275 S.W. 783 | Ky. Ct. App. | 1925
Appeal dismissed.
In the late August primary, appellant and appellee were opponents for the nomination for tax commissioner of McCracken county on the Democratic ticket. The appellee, receiving the largest number of votes on the face of the returns, was awarded the certificate of nomination. Appellant thereafter filed this contest proceeding on the sole ground that the appellee was not eligible to fill the office. As the facts were not in dispute, the case was submitted to the trial court on a demurrer to the notice and grounds of contest. The trial court on September 1, 1925, entered a judgment dismissing the contest and granting the appellant an appeal to this court. On September 8th following appellant filed with the clerk of the lower court a supersedeas bond, and the record was then promptly transmitted to this court. Appellee thereupon made a motion in this court to dismiss this appeal, on the ground that the supersedeas bond had not been filed in *214 time as required by the statute. This motion will have to be sustained. Section 1550-28 of the Kentucky Statutes provides how contests in these primary elections shall be conducted. Among other things this section provides:
"The court shall immediately, after the evi-evidence is concluded, consider said contest and determine the same, and his judgment shall be filed in the office of the circuit court clerk as the judgment of the court, and shall have the same force and effect as a judgment rendered by the court in term time.

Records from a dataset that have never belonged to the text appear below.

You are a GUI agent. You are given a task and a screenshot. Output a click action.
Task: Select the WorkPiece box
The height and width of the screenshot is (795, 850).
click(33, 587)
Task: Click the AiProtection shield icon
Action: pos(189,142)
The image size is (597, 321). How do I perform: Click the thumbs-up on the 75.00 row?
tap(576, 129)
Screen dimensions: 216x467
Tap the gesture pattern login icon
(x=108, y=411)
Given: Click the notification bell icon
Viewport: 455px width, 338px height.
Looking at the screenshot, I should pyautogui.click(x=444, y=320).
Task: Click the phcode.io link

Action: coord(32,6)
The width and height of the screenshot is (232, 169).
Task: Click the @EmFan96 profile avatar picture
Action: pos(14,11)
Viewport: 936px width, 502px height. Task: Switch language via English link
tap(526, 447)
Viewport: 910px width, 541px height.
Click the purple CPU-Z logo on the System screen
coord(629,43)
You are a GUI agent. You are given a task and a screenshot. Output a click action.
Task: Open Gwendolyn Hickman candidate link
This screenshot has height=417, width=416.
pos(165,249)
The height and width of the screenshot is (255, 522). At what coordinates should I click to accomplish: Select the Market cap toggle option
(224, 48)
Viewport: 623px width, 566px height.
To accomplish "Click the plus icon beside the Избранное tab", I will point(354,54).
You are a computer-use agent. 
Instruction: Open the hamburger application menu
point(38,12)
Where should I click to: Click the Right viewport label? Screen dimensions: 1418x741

The party desiring to appeal from the judgment of the court shall, on the same day after the same is rendered, execute a supersedeas bond in the same form and to the same effect as other supersedeas bonds in other civil actions for an appeal to the Court of Appeals, and the clerk shall immediately thereafterwards transmit to the clerk of the Court of Appeals the original papers in said contest, . . . and said record of said contest when received by the clerk of the Court of Appeals shall be immediately delivered to the chief justice, and said contest shall have precedence over all other business and causes then pending in the Court of Appeals, and shall be heard and disposed of by the Court of Appeals as speedily as the exigencies in the case will admit."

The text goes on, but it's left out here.